Ainsi nos corps ont changé de maître.
Ils ne battent plus au rythme de notre cœur. Ils vibrent au rythme des notifications. 10 fois par heure. Notre nouveau métronome. Tic Tac. Un message. Un like. Un commentaire. Un Live. Un email. Notre vie est coupé. Notre concentration disparait.
Nous sommes devenus des organes de la machine. Plus d'humains avec des outils. Des humains-numériques qui s'ignorent. Le smartphone n'est plus dans notre poche. Il est dans notre système nerveux. L'incorporation est littérale. Nos doigts se crispent quand le téléphone est loin. Nos yeux clignent moins devant les écrans. Sécheresse oculaire. Notre cou se plie.
Mais le pire, c'est le rythme.
Les notifications interrompent tout. Sommeil. Repas. Sexe. Travail. Elles fragmentent notre temps biologique. Nous ne vivons plus en continu.
Nous existons par à-coups.
Entre deux pings. Deux vibrations. Deux injections de dopamine. Notre cerveau n'a plus le temps de se poser. Il surfe en permanence sur la crête de l'urgence artificielle. Nous avons perdu nos rythmes naturels.
Premier geste du matin : attraper le téléphone. Dernier geste du soir : attraper le téléphone. La machine nous synchronise. Elle nous rend spectateurs. On ne sait plus rien faire sans elle. Elle décide quand nous regardons. Quand nous réagissons. Quand nous vibrons. Push notifications. Ordres au corps. Pavlov pour les masses. Dressage collectif.
Nos mains connaissent le scroll par cœur. Mouvement automatique. Réflexe conditionné. Pouce qui glisse. Index qui tape. Gestuelles automatisées. Nous moulons nos corps aux interfaces. Nos corps deviennent interfaces. On ne comprend plus. Sous anesthésie permanente. Notre monde numérique est devenu prison. Prolétaire du web. Nous perdons chaque jour nos libertés.
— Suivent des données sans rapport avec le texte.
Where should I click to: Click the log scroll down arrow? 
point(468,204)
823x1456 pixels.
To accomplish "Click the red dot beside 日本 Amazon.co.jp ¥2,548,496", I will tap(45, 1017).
Notre prolétarisation c'est de perdre le savoir. Google navigue à notre place. Waze conduit à notre place. ChatGPT pense à notre place. Qu'est-ce qu'il nous reste ?
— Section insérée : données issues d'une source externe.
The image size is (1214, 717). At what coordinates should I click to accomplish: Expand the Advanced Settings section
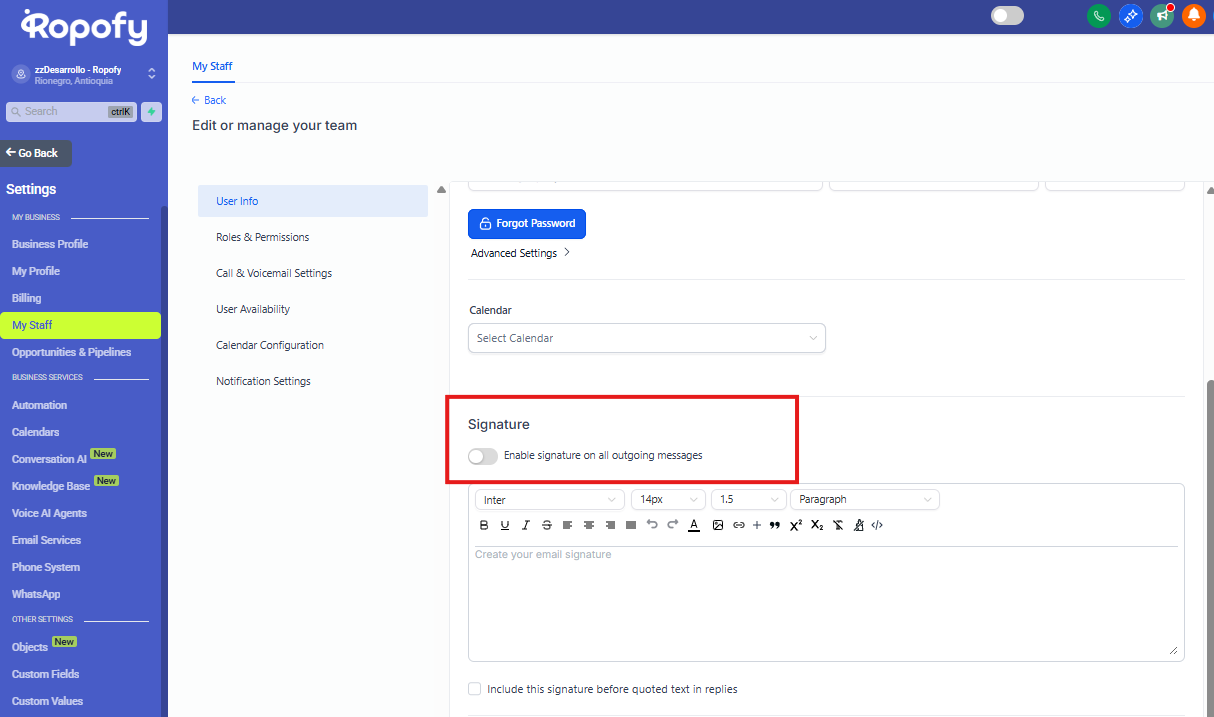[x=520, y=253]
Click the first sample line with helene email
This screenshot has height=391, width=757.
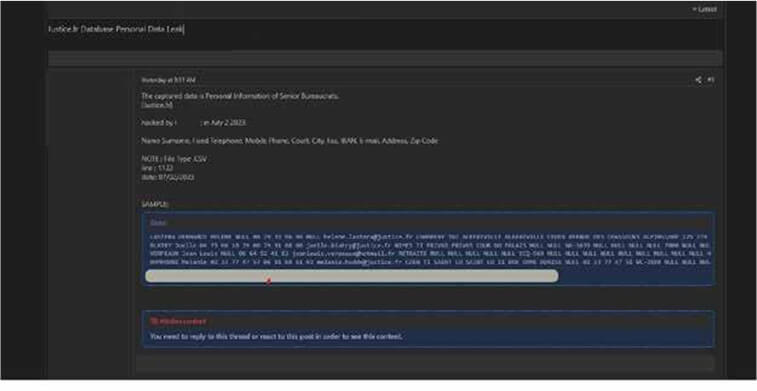430,237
La métacognition disparait. Le savoir dans nos poches. A toute heure. Partout. Plus besoin de réflechir. Perte de matière grise. Disparition du savoir.
Nos secrets confiés. Nos questions posées. Nos avis donnés. Nos vies spoilées. L'IA débarque dans nos vies. Dans nos nuits. Dans notre intimité. On se jette à elle. On ne veut plus faire. Plus d'effort. Rien à comprendre. Tout à avoir. Le mirage d'une vie de rien.
L'angoisse de la déconnexion n'est pas psychologique. Elle est physiologique. Cœur qui s'accélère quand la batterie est faible. Sueurs froides devant "Pas de réseau". Tremblements quand l'écran se brise. Sevrage numérique. Manque physique.
Nous ne contrôlons plus nos réflexes.
Nous vérifions le téléphone même éteint. Main qui se tend vers la poche vide. Œil qui cherche l'écran même absent. Oreille qui guette la notification imaginaire. Nouveau trouble anxieux de masse. Corps en état d'alerte permanent. Cortisol en surchauffe. Système nerveux grillé.
Nos futurs naissent déjà synchronisés.
Ils reconnaissent les sonneries avant leur prénom. Ils touchent les écrans avant de savoir marcher. Ils scrollent avant de savoir lire. Génération native de la donnée.
L'évolution accélérée. Pouces hypertrophiés des ados. Myopie généralisée des jeunes. Dos voûtés des connectés. Troubles de l'attention de masse. La sélection naturelle s'est couplée à la sélection numérique. Nous évoluons vers ce que la machine exige de nous.
Le rythme cardiaque, c'est 60 à 100 battements par minute. Le rythme numérique, c'est 500 notifications par jour. Nous ne sommes plus des humains connectés. Nous sommes des machines qui respirent encore. Pour combien de temps ?
Pouvons-nous sortir de cette spirale. Casser le cycle. Reprendre le contrôle. Briser le rythme. Prendre le temps. Explorer. Contribuer. Serait-il venu le temps d'enfin respirer ? De prendre le temps de réfléchir. D'ouvrir les maux. De collectivement s'asseoir et réfléchir.
Tout couper. Revenir. arreter. Déconnecter. Disparaitre. Retrouver ce temps perdus. Ne rien faire. Se regarder et respirer.
À l'acmé de notre civilisation, il est venu le temps de l'otium d'un peuple.